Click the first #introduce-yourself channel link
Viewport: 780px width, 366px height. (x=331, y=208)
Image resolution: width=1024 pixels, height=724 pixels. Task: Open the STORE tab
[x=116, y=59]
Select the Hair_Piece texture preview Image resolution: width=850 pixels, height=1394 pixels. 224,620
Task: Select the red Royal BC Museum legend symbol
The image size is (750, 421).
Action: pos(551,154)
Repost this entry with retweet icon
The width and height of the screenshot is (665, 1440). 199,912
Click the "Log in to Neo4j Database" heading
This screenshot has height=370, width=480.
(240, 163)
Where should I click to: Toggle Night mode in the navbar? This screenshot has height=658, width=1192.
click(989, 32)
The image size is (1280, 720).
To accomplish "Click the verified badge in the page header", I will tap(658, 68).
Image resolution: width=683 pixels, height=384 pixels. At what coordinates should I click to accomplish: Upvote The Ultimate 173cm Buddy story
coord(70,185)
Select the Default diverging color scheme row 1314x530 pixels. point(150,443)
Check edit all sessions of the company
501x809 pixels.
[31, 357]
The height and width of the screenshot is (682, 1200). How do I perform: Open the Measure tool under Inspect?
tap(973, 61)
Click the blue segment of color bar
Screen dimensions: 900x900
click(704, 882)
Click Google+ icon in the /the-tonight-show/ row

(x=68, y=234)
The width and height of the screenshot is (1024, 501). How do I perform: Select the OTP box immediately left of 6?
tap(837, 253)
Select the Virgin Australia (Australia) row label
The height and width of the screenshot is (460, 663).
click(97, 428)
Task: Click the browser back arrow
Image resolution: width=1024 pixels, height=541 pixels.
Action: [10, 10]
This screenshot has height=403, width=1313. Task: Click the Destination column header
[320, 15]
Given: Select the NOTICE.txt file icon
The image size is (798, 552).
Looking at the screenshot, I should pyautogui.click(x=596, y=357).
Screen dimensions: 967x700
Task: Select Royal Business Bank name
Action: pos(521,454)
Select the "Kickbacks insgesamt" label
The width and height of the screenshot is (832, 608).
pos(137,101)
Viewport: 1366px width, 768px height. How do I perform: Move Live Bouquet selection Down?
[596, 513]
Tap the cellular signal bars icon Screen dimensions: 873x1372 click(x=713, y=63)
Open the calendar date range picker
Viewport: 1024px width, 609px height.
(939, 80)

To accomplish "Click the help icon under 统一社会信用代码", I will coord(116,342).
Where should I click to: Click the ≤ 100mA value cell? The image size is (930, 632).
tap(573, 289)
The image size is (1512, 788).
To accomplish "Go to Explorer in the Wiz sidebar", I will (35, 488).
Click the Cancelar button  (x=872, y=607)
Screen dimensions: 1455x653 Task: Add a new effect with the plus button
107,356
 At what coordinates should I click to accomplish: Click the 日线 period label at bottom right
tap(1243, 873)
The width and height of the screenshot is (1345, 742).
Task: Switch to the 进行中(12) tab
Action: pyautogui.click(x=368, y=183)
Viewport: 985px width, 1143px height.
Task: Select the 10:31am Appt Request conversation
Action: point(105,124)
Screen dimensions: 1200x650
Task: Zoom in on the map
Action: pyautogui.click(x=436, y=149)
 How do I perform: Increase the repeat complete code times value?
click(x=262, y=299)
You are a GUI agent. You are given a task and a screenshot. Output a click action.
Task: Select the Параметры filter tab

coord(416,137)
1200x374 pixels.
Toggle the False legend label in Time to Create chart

Task prompt: Nothing but the lines from the one with "Task: Select the Параметры filter tab" through the final line of the data above should be output, exactly as written.

Task output:
Task: Select the Параметры filter tab

coord(416,137)
1200x374 pixels.
Toggle the False legend label in Time to Create chart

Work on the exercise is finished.